All 35 patients completed the 14-day study. The only side effect was moderate pruritus that was reported by 2 patients on day 14 and was related to the administration of topical morphine. Both the patients decided not to enter the open study phase. No side effects were reported in the 28-day open study phase. No systemic side effects were reported in either phase of the trial.


This study aimed to assess the effectiveness of topically administered morphine strictly in cancer-related painful mucosal and cutaneous lesions. In one randomized, double-blind, placebo-controlled, crossover pilot study of 5 patients with painful sacral sores, morphine applied topically to painful ulcers was found to be an effective and well-tolerated method of analgesia, and was not associated with systemic adverse effects [11]. Similar effects were observed in a 48-hour observation of 16 patients with bedsores and cancer sores [12]. There are also some case reports and trials with small numbers of patients on the effectiveness of diamorphine [13, 14]. In a study with 13 palliative care patients diamorphine was found to be an effective treatment for pain caused by stage II or III pressure ulcers, and as safe as placebo, but a larger study was supposed to be performed to confirm these results [15].

In this randomized, double-blind, placebo-controlled, crossover trial, 35 patients were enrolled and finished the study. Its incremental advantage seems to be the assessment of both skin and mucosal lesions and much bigger studied group, compared to the previous evidence. Mucosal lesions are infrequent but refractory to systemic analgesia, painful conditions. 0.2% ointment for skin ulcers and 0.2% hydrogel on mucosa were found to be simple and unproblematic for the patients to use. The studied group seems to be typical for the palliative care population.

The number of patients enrolled in the study exceeded that planned to ensure the statistical power of the trial. The subgroups did not differ from each other. In these terms, the trial met the expectations of the authors.

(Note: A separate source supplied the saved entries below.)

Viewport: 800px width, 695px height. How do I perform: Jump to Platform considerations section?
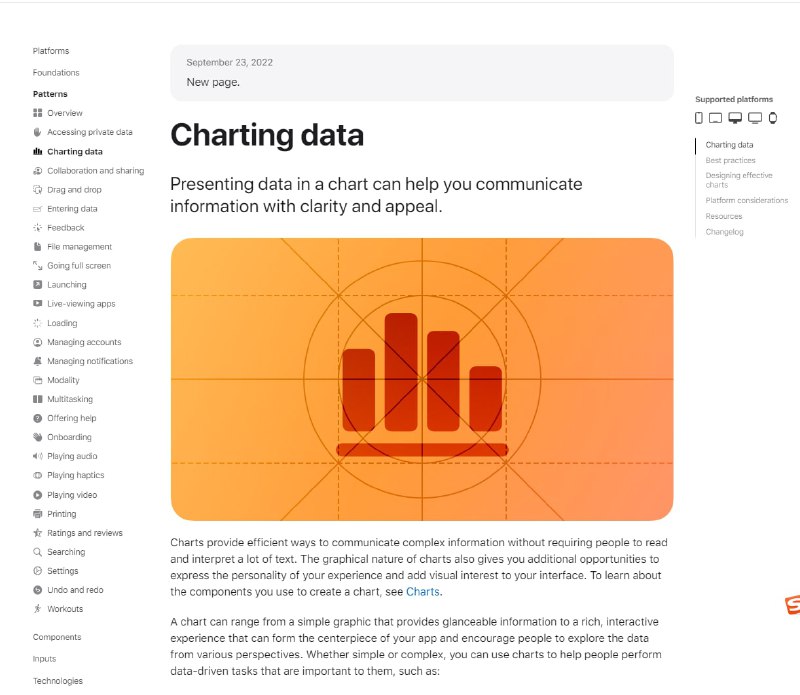[746, 200]
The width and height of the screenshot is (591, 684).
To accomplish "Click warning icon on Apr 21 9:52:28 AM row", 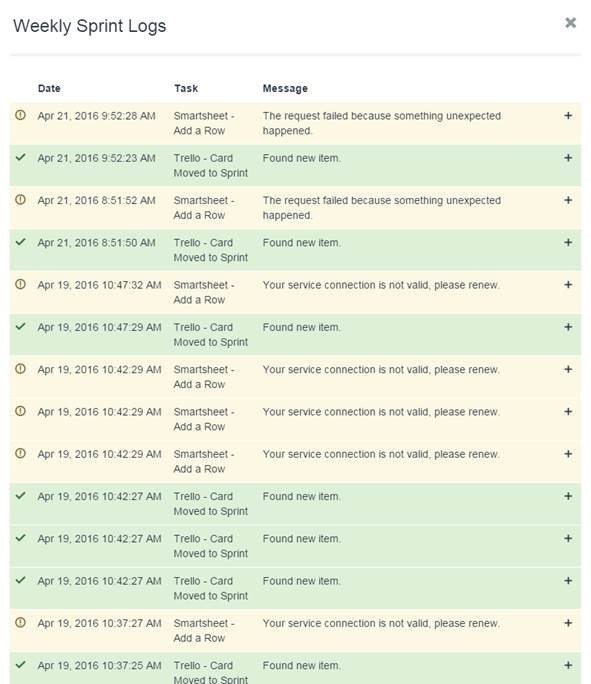I will [20, 115].
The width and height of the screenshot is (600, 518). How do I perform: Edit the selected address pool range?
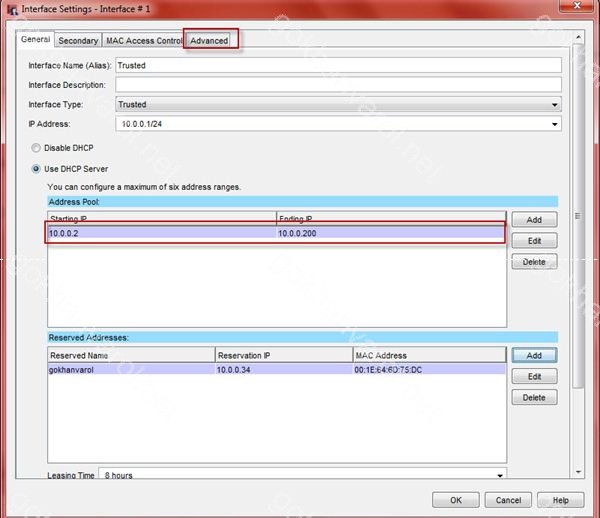(533, 241)
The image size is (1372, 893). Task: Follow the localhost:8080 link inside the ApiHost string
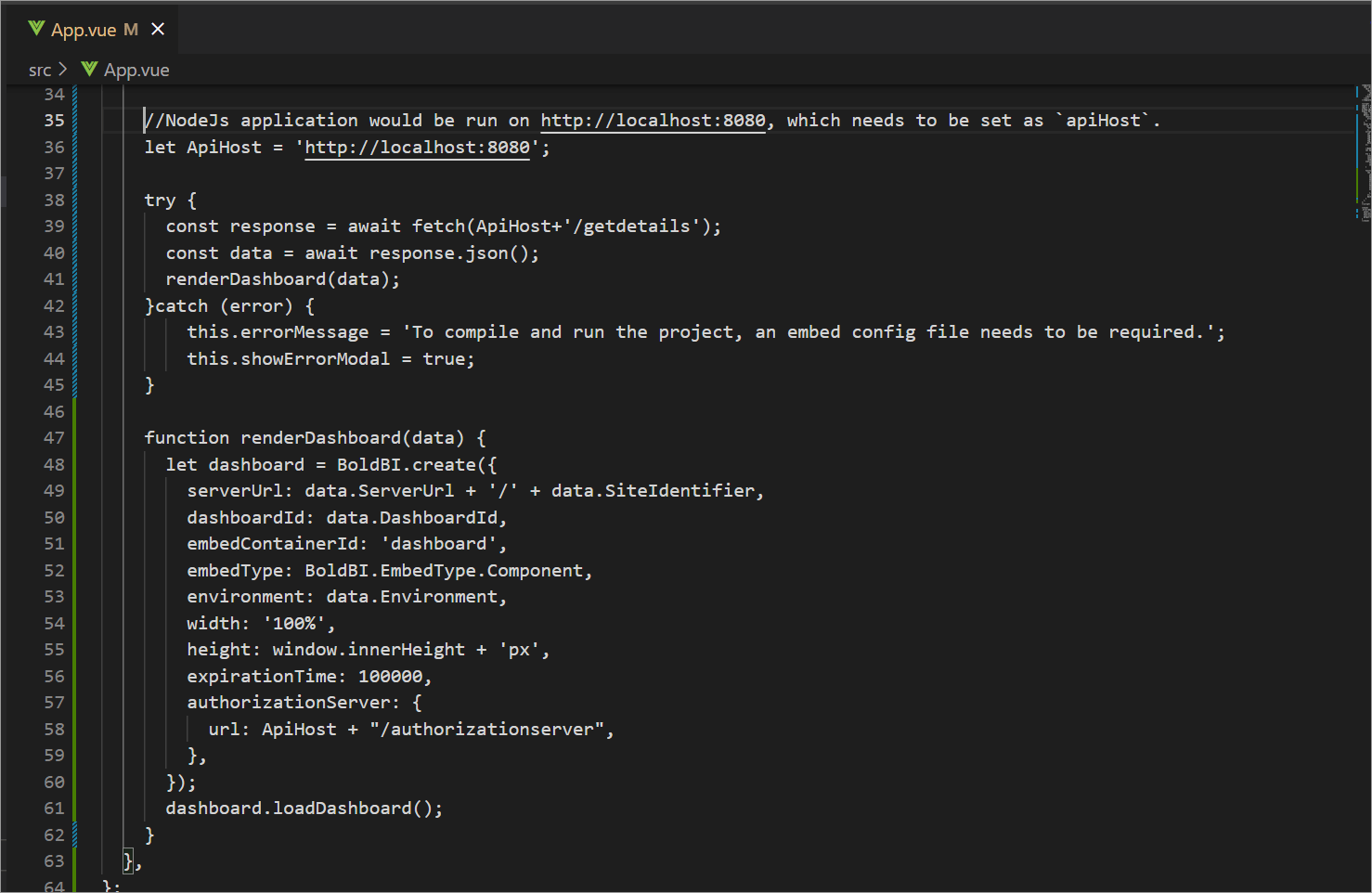[x=417, y=147]
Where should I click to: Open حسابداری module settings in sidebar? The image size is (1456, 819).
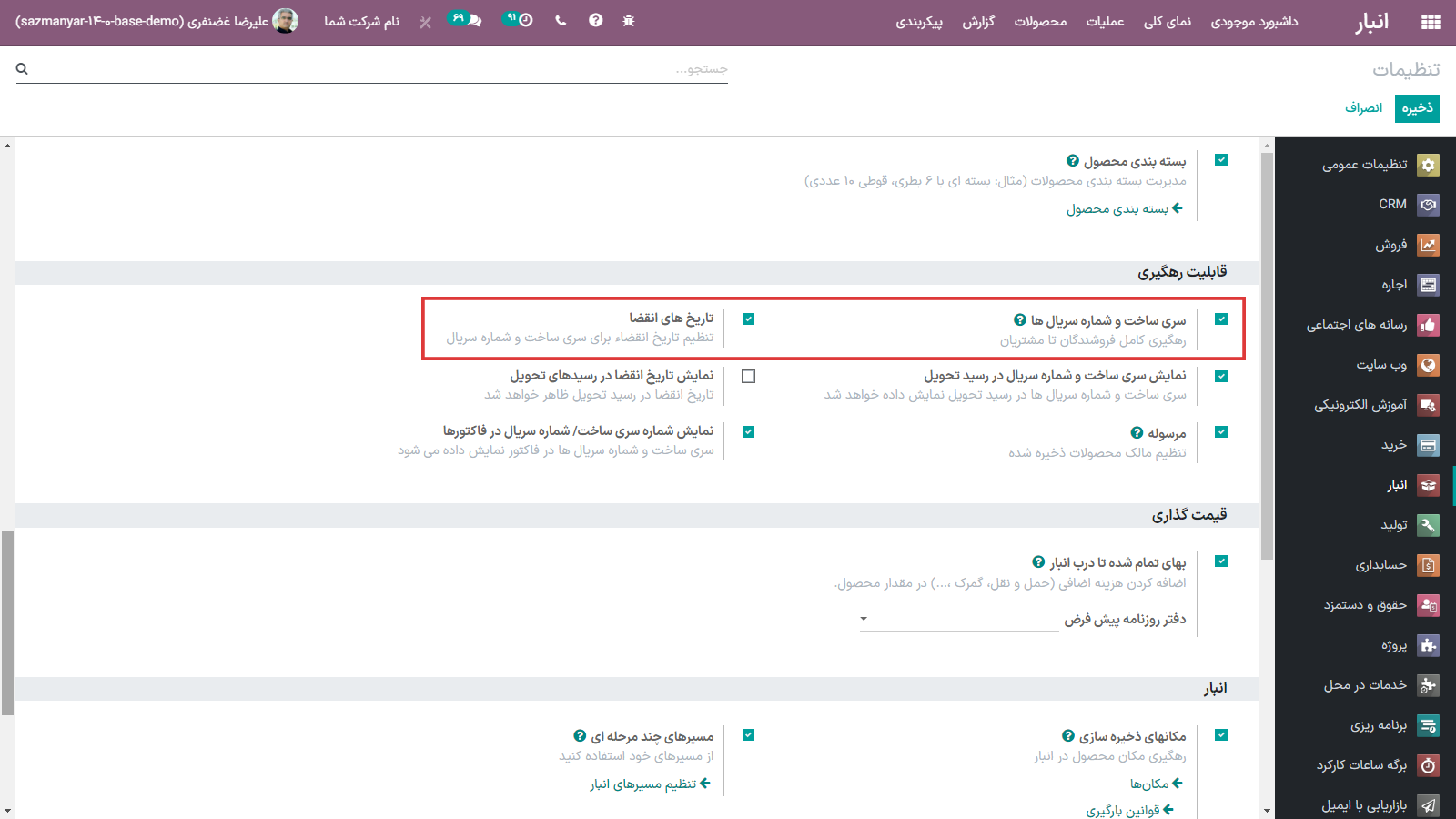point(1428,565)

The mean pain intensity at the starting day was NRS 5.9, regardless of whether the systemic opioid treatment was provided or not. Both ointment and hydrogel were found to be efficient, and the end mean pain intensity of NRS 2.5 (not exceeding NRS 4) was not only statistically significant but also an excellent clinical response.

The effect remained unchanged or even slightly improved over the next 28 days of the open-label trial. Intentionally we compared the end day effect to the value on the last day of the active treatment. It is probably the first long-term observation of topical opioid agents in cancer patients. The sustainability of the effect might be the result of a proper and uncomplicated way of administration. However, the daily dose of the medication was not tracked in the study, and the patients were allowed to use it as frequently as necessary, by covering all the painful lesions. Even though topical morphine appeared to be well tolerated, 2 patients ended the observation on the 14th day due to moderate itching. However, they were discouraged from entering the treatment in the open-label phase by the investigator.

The pain relief not only was a long-lasting effect but also it appeared quickly. Seventy-six percent of patients treated with morphine reported clinically significant (50%) pain relief on day 7, versus 17% of the control group. The number needed to treat of 1.67 on day 7 proves the high effectiveness of topical morphine.

The concentration of morphine was 0.2% both in the ointment and in the hydrogel in this study. Different concentrations have been investigated with success by other researchers (up to 2%) [16].

A limitation of this study is the lack of information on morphine daily dose administered topically and the reference to the systemically administered opioid doses. Although this is probably the largest study on topically administered morphine, it is still too small to perform a multivariable analysis as well.

In conclusion, topical morphine was found to be a fast acting, highly effective, and safe medication for mucosal and skin lesions in palliative patients, with a sustainable pain relief effect over the long-term observation period.